Já a Rede 28, fechou um acordo de R$ 4,8 milhões para resolver sua participação na Operação Ícaro após confessar ter repassado R$ 6,6 milhões em propina à empresa Smart Tax. Junto do acordo, o órgão denunciou outras sete pessoas acusadas de participação nas fraudes por lavagem de dinheiro e corrupção passiva.

O proprietário da rede de postos, Paulo César Gaieski, também firmou um acordo de não-persecução penal e se livrou das implicações. Os demais acusados, incluindo Artur Neto, foram denunciados pelo MP em setembro. No mês passado, a Justiça aceitou os apontamentos dos promotores e acatou a denúncia.

Nas últimas semanas, o Gedec abriu cinco novos procedimentos de investigação criminal (PIC) contra algumas das empresas citadas no esquema: Ultrafarma, Fastshop, , Kalunga e Autostar. Embora as duas primeiras tenham firmado acordos com a Promotoria, toda a cadeia criminosa envolvendo outros atores será objeto de investigação específica.

Outro lado

Em nota, a Fast Shop informou que "continuará colaborando com as autoridades em todas as investigações, como tem feito desde o início". Já o Grupo Nós, controlador da rede OXXO no Brasil, reafirmou "compromisso permanente com o cumprimento da legislação tributária brasileira e com a avaliação de serviços e fornecedores dentro dos limites da lei.".

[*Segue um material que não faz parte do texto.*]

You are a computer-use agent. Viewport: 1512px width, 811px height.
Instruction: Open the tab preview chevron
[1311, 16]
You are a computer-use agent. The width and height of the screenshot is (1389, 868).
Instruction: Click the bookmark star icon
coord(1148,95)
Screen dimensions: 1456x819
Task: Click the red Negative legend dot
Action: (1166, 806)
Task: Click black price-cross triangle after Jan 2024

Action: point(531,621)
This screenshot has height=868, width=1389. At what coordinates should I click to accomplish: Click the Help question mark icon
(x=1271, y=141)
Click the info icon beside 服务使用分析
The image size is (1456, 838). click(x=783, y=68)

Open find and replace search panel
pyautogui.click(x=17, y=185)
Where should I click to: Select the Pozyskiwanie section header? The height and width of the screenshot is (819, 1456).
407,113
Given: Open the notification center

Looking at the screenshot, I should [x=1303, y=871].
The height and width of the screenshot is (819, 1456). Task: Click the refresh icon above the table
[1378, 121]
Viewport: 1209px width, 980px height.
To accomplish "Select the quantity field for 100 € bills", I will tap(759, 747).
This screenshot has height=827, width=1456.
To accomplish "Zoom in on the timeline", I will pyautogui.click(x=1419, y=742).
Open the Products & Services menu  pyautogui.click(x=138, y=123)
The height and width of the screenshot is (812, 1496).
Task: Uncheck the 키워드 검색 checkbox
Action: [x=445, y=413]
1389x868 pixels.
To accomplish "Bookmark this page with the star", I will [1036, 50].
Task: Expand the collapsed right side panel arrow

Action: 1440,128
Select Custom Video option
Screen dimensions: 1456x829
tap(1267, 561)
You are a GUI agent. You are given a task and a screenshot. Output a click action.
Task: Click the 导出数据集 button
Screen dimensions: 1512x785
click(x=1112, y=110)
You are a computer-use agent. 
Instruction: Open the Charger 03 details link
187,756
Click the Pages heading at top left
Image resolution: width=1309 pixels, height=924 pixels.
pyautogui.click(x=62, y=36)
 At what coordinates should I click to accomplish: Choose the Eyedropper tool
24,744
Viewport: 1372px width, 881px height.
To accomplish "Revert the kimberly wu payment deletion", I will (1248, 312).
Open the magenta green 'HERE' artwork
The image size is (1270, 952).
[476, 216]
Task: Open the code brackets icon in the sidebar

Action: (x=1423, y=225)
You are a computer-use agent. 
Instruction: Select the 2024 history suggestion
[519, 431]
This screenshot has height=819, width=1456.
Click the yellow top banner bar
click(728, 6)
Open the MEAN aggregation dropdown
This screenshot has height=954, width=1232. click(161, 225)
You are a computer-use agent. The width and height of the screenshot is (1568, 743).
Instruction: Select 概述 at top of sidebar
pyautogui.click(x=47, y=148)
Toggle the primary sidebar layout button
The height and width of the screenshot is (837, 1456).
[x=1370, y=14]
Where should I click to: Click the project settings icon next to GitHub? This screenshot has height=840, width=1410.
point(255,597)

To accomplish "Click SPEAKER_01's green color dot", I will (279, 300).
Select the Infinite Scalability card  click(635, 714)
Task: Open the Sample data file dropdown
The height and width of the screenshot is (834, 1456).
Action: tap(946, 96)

"Em averiguações internas, o Grupo Nós não identificou qualquer relação comercial com a SmartTax. Para assegurar independência e rigor, a empresa contratou um escritório de advocacia especializado em compliance e investigações internas para conduzir uma apuração independente, sob a supervisão de seus auditores externos. Encerrada essa robusta apuração independente, não foram identificadas quaisquer ilegalidades.

Além disso, a companhia informa que não foi formalmente notificada sobre a investigação e que, desde as operações relacionadas à SmartTax, tem se mantido à disposição das autoridades competentes para, se necessário, prestar esclarecimentos e colaborar nos termos da legislação aplicável", diz a nota do Grupo Nós.

Procuradas pelo GLOBO, Ultrafarma, Kalunga e Autostar não responderam ao pedido de posicionamento. A defesa de Artur Gomes da Silva Neto também não enviou nota até a conclusão desta reportagem.